Global memory vs register storage How to force the compiler to use registers?

In a device function, I am allocating some local storage.

struct mystruct

{

   ushort2 xy;

   float2 st;

};

__device__ void foo()

{

   mystruct local[10];

   ...

}

When I compile using nvcc 2.2, the storage is clearly allocated as global device memory. Using compiler option -Xptxas=-v I can see the lmem storage vary as I change the size of the array.

But I don’t want to use global device memory because it’s too slow for frequent access. Instead I want to use registers. My target device is Tesla S1070 and I believe I have registers to spare.

How can I encourage the compiler to use registers rather than slow device memory for this array?

Changing data type and alignment does not seem to help.

The general problem I am having is that each thread needs one or two hundred bytes of read-write memory. Shared memory is too small and global memory is too slow. I guess this must be a frequent problem – what are standard solutions please?

Note: I have been blocked on this issue for some time and would really appreciate some help.

Thanks!

I don’t know how to control register and how to force the compiler use register neither local memory.

The compiler by itself will decide with memory will be use, in your case your structure and array take alot of memory, so i think compiler decided use local memory to allocate your array.

The number of register is limited, 8192 for all thread on each block.

for instance, if you have 256 threads per block. so 1 thread only has 32 registers to use.

consider with your case, assuming that you have 256 threads per block. sizeof(mystruct) * 10 = 30 registers, so how can the kernel execute another purpose with only 2 registers.

Even if I reduce the size of the array, as in…

__device__ void foo()

{

   mystruct local[1];

}

… the array is still placed in local memory. Also, reducing the number of threads per block has no effect.

I need a way to tell the compiler to use registers. The ‘register’ keyword is ignored.

__device__ void foo()

{

   mystruct local[1];

}

I am not sure the compiler will use register for allocating your “local”
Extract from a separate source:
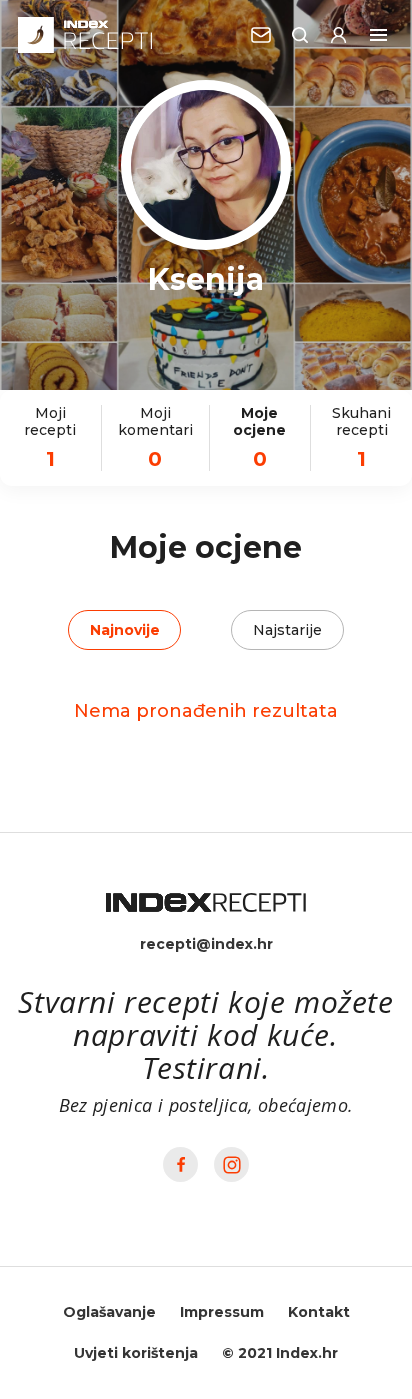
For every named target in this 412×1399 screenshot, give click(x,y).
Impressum (222, 1312)
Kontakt (319, 1312)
but if you chance like this, I think compiler will use register to allocate your xy and tp variables;

__device__ void foo()

{

	ushort2 xy;

	float2 tp;

}

of course two above methods is not realy same.

I have recently read this explanation:

"The compiler cannot determine if an array is indexed with constant quantities. Please note that registers are not addressable so an array has to go into local memory – even if it is a two-element array – when the addressing of the array is not known at compile time. "

From:

http://www.ddj.com/hpc-high-performance-computing/215900921

Actually it sounds reasonable.

So you need to declare

mystruct local1;

mystruct local2;

mystruct local3;

In this way they shoud go to registers. Either I think you need to perform all the addressing of the array at compile time, i.e., using templates. In such a case the compiler MAY be able to optimize to registers.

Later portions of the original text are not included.